• Descripción del ejercicio: Vuelca en una lista JSON de cadenas las líneas de las entradas que van desde la que contiene "36) in the screenshot.", incluida, hasta el final de las entradas. Usa una cadena por línea y omite las líneas en blanco.

• Entradas de datos:
▬▬▬
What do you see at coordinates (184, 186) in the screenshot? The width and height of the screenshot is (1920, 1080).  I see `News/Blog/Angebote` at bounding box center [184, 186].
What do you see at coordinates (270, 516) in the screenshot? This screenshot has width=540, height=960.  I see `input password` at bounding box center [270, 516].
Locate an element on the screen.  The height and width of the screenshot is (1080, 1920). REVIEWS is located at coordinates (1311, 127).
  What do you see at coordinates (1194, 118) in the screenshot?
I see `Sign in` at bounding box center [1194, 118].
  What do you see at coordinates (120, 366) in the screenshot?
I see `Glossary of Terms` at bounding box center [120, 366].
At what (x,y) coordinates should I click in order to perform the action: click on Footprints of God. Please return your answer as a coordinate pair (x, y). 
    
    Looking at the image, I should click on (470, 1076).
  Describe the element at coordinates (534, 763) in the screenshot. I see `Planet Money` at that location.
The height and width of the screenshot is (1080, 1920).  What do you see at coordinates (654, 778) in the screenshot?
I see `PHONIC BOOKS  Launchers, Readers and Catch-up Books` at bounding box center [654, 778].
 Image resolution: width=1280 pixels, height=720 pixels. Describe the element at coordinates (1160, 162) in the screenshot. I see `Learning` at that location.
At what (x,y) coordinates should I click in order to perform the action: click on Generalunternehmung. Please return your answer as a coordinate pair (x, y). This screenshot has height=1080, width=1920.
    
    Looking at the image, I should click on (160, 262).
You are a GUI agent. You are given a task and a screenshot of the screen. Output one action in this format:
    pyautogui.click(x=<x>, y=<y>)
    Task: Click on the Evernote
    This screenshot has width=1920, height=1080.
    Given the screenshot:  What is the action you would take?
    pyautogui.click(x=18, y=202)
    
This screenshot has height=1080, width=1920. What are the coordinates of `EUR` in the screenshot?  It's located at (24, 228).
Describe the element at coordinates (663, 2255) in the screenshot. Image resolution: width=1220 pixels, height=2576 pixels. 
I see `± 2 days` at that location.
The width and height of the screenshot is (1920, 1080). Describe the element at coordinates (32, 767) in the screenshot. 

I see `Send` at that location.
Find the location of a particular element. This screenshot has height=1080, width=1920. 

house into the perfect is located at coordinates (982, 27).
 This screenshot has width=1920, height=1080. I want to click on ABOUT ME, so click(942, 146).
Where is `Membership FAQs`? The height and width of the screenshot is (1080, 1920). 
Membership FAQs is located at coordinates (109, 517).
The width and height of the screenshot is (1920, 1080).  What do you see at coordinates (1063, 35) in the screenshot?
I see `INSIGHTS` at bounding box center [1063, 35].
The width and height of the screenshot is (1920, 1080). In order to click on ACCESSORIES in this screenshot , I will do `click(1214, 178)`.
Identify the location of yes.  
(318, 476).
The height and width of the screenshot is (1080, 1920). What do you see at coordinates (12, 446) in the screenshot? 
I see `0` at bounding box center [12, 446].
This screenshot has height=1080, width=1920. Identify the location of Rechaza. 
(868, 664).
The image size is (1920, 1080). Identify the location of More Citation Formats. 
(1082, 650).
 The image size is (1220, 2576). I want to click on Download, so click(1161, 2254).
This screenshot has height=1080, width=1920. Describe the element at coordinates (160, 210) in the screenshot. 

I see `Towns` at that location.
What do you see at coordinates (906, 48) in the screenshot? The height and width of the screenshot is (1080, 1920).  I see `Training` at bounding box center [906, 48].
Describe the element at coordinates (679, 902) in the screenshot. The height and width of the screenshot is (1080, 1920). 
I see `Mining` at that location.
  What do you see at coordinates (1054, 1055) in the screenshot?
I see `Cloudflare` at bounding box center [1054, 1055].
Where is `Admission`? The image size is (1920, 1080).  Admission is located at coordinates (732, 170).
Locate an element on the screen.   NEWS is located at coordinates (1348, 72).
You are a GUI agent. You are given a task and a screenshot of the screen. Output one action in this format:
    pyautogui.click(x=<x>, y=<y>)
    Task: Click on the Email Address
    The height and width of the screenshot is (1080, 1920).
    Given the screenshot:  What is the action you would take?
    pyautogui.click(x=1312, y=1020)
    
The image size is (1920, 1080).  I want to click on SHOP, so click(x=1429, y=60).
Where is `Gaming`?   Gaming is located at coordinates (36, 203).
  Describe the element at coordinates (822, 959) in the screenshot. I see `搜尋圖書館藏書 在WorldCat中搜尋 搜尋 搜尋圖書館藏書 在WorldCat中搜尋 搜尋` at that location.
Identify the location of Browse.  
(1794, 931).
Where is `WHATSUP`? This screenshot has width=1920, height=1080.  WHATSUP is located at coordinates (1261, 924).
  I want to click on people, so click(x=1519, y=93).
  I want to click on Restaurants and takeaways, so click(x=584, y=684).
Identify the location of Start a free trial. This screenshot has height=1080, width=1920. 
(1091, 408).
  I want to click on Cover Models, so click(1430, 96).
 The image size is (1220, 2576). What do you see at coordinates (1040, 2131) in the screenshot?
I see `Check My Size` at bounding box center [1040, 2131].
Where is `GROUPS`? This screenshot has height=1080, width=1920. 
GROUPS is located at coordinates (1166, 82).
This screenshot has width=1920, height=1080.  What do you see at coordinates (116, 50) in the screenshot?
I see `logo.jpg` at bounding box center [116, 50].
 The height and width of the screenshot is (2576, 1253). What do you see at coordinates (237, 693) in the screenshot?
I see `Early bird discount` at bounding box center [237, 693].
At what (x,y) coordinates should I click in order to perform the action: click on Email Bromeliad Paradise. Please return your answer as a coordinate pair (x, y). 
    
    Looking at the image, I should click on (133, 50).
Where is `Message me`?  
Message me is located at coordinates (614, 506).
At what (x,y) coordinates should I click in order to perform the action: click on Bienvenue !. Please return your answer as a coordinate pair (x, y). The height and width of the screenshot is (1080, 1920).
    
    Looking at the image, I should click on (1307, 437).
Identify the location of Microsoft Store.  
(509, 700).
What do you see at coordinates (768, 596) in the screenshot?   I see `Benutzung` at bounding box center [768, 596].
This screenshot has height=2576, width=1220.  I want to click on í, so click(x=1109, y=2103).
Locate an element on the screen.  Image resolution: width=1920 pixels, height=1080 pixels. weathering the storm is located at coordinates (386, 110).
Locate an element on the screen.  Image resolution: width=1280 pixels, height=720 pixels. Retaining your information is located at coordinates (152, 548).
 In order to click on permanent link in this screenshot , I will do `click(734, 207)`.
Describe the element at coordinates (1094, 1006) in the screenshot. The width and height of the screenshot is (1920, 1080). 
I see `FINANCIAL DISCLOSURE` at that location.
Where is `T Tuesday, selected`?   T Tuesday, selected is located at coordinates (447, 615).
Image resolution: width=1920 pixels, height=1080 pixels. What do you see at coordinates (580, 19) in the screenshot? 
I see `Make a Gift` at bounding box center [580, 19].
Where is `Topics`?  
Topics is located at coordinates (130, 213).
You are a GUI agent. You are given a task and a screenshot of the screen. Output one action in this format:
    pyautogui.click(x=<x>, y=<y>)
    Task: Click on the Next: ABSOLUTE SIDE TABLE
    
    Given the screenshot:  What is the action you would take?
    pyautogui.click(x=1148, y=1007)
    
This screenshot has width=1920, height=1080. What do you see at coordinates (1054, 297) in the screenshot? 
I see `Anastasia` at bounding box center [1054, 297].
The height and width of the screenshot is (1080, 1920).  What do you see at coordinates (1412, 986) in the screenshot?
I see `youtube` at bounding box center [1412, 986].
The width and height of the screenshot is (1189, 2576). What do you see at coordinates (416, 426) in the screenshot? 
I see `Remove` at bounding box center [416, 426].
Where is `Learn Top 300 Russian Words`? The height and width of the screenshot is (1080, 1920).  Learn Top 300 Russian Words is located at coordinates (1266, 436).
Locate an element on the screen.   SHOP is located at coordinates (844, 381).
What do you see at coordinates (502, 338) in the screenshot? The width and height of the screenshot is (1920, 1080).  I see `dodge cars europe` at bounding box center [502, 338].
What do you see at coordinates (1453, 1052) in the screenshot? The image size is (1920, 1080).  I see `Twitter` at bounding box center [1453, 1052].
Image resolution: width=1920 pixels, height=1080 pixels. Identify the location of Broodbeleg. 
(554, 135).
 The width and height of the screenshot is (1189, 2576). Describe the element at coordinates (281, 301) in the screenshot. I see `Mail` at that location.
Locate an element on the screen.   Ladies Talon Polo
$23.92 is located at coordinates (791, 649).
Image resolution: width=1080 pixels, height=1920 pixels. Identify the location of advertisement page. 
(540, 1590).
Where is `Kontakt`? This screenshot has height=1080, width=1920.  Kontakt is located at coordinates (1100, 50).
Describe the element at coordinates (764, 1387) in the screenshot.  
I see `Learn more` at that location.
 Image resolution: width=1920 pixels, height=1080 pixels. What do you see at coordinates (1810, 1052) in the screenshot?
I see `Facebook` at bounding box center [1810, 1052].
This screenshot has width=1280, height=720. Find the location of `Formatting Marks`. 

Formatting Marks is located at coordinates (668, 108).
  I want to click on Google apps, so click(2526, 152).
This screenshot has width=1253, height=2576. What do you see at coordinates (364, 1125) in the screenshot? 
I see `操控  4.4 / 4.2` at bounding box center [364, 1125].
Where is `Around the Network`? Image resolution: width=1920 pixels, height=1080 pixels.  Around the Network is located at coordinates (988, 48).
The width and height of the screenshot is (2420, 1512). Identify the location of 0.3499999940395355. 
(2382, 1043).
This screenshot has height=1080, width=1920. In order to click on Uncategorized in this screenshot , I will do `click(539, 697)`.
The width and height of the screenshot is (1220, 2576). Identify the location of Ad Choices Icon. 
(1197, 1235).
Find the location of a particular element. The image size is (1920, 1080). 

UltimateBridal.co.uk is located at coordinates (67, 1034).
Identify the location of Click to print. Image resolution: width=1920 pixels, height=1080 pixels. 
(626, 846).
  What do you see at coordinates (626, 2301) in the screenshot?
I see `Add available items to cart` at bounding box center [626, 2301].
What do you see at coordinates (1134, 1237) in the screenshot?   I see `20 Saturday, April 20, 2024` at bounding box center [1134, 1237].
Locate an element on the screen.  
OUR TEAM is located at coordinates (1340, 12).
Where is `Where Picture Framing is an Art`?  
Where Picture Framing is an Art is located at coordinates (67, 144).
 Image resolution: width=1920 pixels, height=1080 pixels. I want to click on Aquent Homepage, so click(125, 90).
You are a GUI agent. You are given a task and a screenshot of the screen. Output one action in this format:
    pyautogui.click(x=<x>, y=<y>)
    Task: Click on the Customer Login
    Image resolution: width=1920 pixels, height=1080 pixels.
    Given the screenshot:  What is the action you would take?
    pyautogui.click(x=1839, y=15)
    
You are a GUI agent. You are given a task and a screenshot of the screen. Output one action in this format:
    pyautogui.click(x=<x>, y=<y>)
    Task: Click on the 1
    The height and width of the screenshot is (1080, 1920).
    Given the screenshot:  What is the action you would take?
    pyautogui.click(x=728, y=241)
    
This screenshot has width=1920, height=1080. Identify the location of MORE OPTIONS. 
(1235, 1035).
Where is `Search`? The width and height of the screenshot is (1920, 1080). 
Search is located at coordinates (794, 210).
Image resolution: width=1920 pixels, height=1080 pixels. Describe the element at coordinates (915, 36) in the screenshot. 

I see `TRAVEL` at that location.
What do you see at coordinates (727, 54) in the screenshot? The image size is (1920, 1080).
▬▬▬
• Respuesta esperada:
[
  "Image resolution: width=1920 pixels, height=1080 pixels. Describe the element at coordinates (915, 36) in the screenshot. ",
  "I see `TRAVEL` at that location.",
  "What do you see at coordinates (727, 54) in the screenshot? The image size is (1920, 1080)."
]